DATA TO PROCESS below:

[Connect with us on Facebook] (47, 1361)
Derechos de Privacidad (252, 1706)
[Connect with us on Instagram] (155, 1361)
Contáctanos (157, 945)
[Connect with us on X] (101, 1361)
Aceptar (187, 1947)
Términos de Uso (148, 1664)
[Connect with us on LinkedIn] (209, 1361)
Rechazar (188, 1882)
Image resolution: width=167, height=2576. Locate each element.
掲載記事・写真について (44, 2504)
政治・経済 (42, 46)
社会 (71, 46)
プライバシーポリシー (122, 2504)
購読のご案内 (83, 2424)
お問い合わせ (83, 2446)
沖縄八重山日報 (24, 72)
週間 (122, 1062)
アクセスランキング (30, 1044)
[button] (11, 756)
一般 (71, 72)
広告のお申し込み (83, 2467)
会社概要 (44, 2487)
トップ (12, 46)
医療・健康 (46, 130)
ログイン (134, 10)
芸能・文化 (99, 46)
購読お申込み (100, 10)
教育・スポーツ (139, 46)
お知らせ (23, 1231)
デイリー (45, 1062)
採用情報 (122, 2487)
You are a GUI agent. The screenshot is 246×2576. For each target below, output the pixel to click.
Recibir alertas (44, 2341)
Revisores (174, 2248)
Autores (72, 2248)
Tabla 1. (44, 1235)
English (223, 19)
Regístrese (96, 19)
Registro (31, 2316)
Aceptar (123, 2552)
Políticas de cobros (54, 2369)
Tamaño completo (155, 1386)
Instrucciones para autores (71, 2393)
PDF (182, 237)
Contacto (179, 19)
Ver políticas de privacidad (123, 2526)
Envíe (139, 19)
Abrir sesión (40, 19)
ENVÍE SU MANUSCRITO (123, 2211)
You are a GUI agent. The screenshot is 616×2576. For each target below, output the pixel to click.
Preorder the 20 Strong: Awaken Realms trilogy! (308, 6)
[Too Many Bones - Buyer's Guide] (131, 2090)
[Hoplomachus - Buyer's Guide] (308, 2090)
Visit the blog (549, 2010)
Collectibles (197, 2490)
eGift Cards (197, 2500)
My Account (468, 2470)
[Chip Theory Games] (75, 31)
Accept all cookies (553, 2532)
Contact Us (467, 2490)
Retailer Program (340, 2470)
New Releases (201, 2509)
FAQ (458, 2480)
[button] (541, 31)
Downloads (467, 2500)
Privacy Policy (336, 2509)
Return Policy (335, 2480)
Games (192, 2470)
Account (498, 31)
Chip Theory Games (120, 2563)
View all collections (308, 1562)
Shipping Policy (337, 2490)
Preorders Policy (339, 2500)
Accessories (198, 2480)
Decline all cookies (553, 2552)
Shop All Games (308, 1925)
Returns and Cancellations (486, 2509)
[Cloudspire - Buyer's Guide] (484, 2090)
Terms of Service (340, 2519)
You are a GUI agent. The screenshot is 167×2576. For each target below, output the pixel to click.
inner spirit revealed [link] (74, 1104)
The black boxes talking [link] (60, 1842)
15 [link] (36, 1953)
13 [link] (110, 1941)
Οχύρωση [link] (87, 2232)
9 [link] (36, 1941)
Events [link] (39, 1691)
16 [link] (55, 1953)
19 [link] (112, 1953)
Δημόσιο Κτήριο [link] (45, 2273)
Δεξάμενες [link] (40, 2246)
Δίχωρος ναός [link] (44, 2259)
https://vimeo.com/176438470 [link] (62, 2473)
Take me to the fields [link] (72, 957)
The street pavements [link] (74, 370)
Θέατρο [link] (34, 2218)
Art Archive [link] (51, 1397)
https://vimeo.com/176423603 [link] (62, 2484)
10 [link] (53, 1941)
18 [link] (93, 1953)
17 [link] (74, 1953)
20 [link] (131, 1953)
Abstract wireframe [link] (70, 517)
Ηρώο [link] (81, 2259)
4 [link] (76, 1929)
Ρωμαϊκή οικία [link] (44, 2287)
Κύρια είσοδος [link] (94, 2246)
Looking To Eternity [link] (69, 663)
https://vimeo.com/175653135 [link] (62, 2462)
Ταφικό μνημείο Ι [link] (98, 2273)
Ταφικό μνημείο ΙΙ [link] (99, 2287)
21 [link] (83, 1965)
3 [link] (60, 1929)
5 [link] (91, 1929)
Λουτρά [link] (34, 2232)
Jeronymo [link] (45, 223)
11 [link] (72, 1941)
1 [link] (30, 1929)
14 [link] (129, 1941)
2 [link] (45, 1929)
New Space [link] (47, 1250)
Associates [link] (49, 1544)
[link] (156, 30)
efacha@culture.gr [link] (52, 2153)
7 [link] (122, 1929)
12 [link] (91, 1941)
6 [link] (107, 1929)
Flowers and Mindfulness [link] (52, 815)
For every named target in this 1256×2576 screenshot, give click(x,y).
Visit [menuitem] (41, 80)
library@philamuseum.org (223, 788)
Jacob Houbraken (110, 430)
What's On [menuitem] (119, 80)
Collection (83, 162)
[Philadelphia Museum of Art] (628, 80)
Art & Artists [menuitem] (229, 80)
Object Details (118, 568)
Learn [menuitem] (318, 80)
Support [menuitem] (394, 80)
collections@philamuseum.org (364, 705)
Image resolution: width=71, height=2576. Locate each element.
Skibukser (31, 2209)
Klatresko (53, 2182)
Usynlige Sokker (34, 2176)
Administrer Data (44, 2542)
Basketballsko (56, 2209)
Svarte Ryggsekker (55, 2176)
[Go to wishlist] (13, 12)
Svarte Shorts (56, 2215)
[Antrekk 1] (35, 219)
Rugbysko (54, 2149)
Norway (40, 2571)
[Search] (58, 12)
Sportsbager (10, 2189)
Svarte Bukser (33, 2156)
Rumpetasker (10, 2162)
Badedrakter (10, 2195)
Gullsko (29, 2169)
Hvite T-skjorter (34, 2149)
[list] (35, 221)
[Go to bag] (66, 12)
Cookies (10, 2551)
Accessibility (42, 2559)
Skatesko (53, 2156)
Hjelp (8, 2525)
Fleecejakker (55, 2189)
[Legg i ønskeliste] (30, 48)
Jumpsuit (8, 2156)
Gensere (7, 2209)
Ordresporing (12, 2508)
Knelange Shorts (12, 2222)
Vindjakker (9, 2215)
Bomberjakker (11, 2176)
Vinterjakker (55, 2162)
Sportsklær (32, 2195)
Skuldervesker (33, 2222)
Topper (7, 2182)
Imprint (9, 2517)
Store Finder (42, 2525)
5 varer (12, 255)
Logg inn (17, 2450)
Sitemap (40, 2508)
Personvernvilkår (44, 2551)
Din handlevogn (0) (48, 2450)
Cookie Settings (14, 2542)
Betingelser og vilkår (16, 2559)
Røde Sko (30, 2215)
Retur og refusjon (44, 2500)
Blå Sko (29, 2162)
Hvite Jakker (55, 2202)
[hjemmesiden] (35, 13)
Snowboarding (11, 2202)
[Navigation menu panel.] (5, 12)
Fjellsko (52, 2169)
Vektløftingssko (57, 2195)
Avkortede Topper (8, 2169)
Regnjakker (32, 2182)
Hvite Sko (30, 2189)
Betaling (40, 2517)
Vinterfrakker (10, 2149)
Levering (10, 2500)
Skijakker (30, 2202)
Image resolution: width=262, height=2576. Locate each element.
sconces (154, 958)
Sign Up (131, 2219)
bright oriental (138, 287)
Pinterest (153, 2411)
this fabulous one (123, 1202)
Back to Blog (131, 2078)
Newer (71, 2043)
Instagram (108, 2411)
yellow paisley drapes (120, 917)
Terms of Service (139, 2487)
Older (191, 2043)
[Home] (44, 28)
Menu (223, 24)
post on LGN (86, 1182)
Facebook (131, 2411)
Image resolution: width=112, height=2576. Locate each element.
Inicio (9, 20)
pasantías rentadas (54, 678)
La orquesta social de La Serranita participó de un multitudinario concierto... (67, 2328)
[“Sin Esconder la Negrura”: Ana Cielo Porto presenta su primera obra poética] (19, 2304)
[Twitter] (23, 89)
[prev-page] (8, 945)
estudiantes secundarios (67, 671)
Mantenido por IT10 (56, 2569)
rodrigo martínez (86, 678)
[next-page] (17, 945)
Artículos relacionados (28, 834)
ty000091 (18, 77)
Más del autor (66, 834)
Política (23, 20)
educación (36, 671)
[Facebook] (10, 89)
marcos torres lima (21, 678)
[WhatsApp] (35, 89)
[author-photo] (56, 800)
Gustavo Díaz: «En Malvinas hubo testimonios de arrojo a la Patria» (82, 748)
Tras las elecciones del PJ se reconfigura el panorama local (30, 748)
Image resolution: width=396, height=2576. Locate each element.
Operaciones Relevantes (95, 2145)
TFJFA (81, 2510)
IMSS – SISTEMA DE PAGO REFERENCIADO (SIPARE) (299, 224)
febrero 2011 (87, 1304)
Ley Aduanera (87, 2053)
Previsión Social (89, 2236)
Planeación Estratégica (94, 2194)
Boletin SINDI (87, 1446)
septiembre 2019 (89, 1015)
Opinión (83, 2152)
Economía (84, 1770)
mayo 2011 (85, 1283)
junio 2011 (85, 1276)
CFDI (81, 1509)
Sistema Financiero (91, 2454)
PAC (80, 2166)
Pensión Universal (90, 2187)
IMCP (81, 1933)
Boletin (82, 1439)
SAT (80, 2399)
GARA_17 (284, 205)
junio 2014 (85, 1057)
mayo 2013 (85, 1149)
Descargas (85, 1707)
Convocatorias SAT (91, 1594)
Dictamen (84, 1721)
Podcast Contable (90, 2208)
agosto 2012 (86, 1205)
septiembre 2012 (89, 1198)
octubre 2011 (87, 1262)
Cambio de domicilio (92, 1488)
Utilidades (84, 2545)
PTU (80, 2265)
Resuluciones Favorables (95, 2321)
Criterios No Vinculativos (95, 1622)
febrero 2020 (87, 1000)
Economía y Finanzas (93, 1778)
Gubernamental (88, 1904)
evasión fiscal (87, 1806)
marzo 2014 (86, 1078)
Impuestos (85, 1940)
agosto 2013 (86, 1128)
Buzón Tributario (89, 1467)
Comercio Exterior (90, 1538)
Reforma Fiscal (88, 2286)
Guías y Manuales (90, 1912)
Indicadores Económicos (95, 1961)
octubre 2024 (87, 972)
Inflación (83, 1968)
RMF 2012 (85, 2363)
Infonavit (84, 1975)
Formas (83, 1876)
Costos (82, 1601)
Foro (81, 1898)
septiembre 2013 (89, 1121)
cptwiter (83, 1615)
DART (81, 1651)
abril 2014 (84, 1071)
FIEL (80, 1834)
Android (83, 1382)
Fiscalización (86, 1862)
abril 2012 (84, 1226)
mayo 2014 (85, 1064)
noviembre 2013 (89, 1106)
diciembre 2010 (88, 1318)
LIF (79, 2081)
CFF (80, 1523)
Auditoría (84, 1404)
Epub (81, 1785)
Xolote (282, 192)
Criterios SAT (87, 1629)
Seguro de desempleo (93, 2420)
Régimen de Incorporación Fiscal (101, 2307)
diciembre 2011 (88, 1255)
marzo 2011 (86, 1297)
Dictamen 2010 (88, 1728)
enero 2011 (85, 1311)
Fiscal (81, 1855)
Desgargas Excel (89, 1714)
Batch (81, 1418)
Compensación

End of DATA TO PROCESS.

## PROBLEM
For the records above, how many lines contain the word "screenshot"? Reply with the number only.

## SOLUTION
4